At a time when Japan, South Korea and, of course, China had no automotive industry to speak of, India was already assembling Fords, Buicks, Chevrolets, Wolseleys and Morris cars, among others. In the 1930s, India was already the eighth-most important automotive market in the world, while Japan, for instance, manufactured a mere 500 cars in 1930. Since then, the automotive pecking order has been upended and is today dominated by China, followed by the US. While we have resumed our global position as a major automotive nation, the journey was far from smooth, but no less exciting.
Very soon after the first rudimentary automobiles started trundling around in Europe, Indian royalty acquired them, initially as playthings. Soon the automobile became an expression of their wealth and taste, leading to some of the greatest cars ever made and the most exemplary coachwork coming to India from the finest automotive marques—Rolls-Royce, Bentley, Talbot-Lago, Invicta, Farman and Delahaye. From then on, there was no looking back as the automobile transformed from novelty to utility. A large subcontinent like ours means everything is about scale, which is why manufacturing automobiles became a requisite. Today, the Indian auto industry contributes to a substantial seven per cent of our GDP. So, how did we get here?
The Indian automotive story starts very early and is absolutely unique. It involves priceless automobiles, eccentric maharajas, engineering geniuses, automotive dreamers, political scions, speed-thirsty racers, wily bureaucrats, car-crazy film-stars, giant-killing small cars, Big Brother interventions and, of course, massive corporations that very often ate humble pie. Many of them feature in The Automobile: An Indian Love Affair by veteran automotive writer Gautam Sen. The book is an important addition to our knowledge of Indian automotive history, though by no means is it exhaustive—nor is it meant to be. Sen unearths a horde of interesting nuggets from our past—not just the automotive jewels, but also our independent attempts to manufacture automobiles ground-up. In fact between the two chapters—‘Make in India’ and ‘A Car for the People’—you get a sense of the trials and tribulations a young nation endured to develop an independent automotive industry catering to the masses. ‘A Love Affair Begins’, ‘A Love Affair Continues’ and ‘A Love for Speed’ are three chapters that will thrill automotive enthusiasts. The author’s own involvement in making sports cars in India, like the San Storm or the De La Chapelle Roadster, are also chronicled.

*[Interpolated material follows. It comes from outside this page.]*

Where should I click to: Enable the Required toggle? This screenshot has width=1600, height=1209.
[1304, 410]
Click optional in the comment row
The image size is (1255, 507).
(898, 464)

The book is written with the lay reader in mind—one who is fascinated with machines on two or four wheels and who believes that the automobile is not a mere appliance. Reflective of Sen’s enjoyable, gossipy tone in some parts, The Automobile will come as a revelation, especially to younger Indian readers who are at present enjoying the fruits of a mature, competitive automotive industry while it gets ready for a fundamental shift towards zero-emission mobility. Perhaps the book should have come with the note: ‘Objects in the mirror are closer than they appear’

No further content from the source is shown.